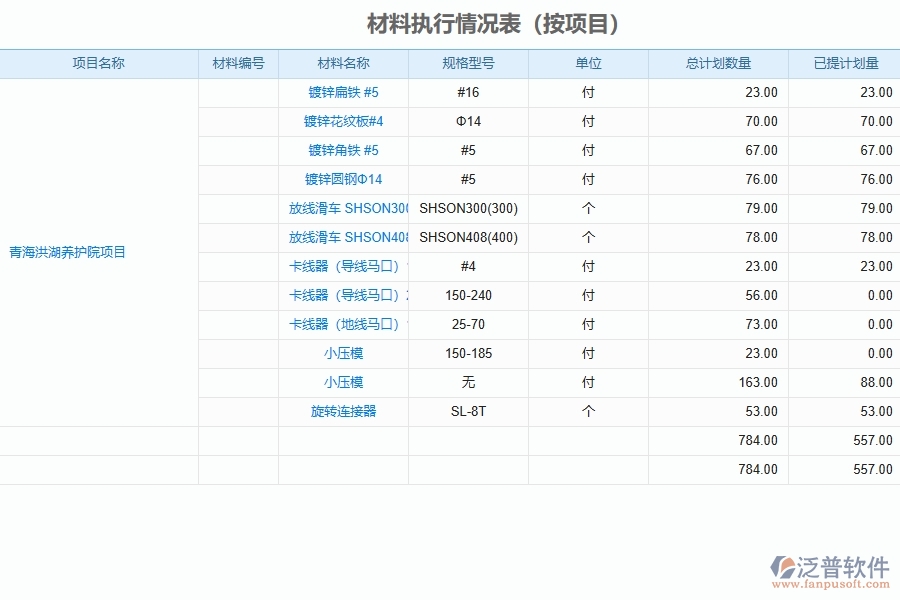Select the 镀锌角铁 #5 material entry
900x600 pixels.
click(x=343, y=150)
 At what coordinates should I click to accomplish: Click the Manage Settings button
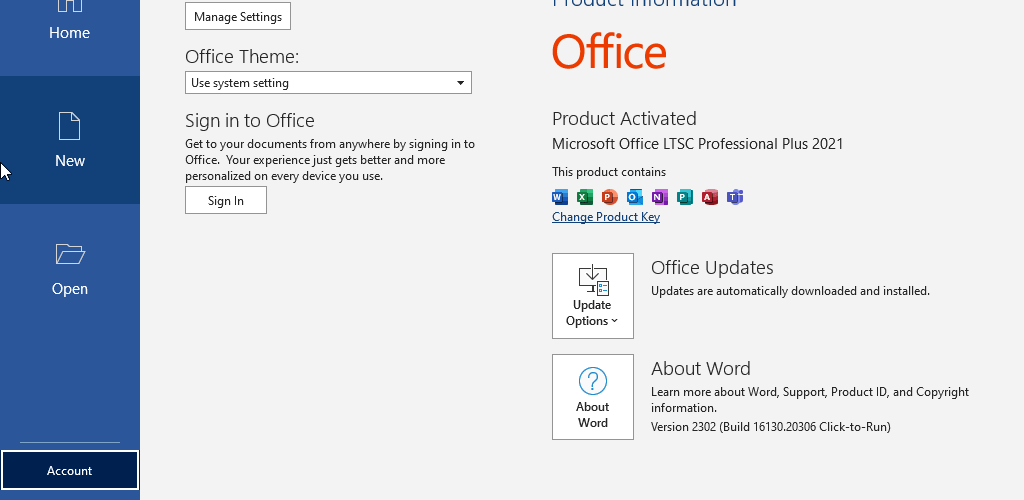click(238, 16)
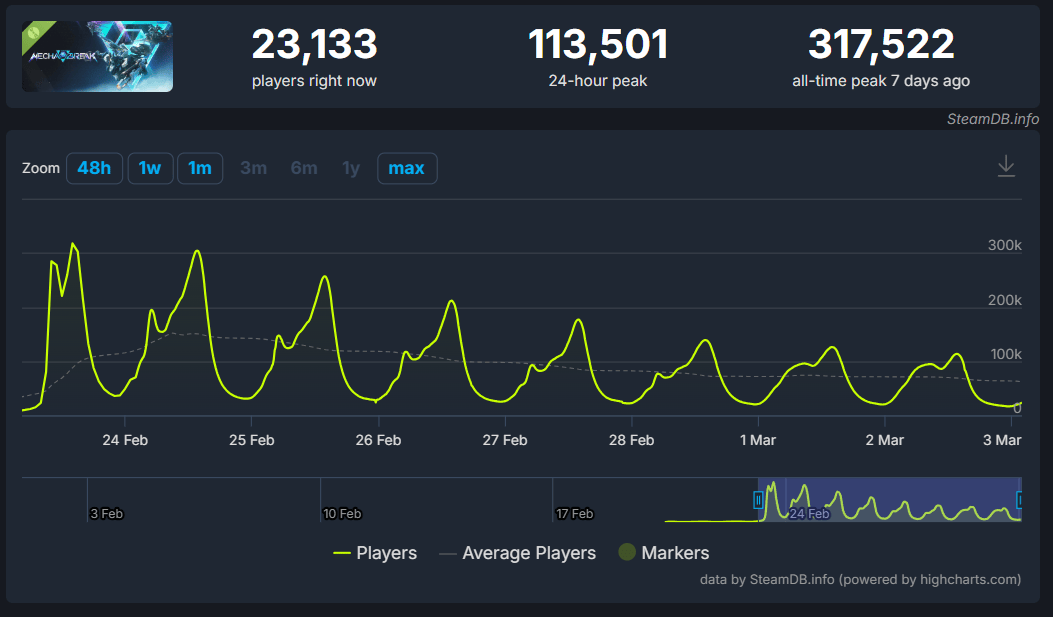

* What you should do
Only what runs from the line containing "At what coordinates" through the end of the entries above should be extracted, exactly and without pictures.

* Task response
 At what coordinates should I click to accomplish: Click the Manage Settings button
click(238, 16)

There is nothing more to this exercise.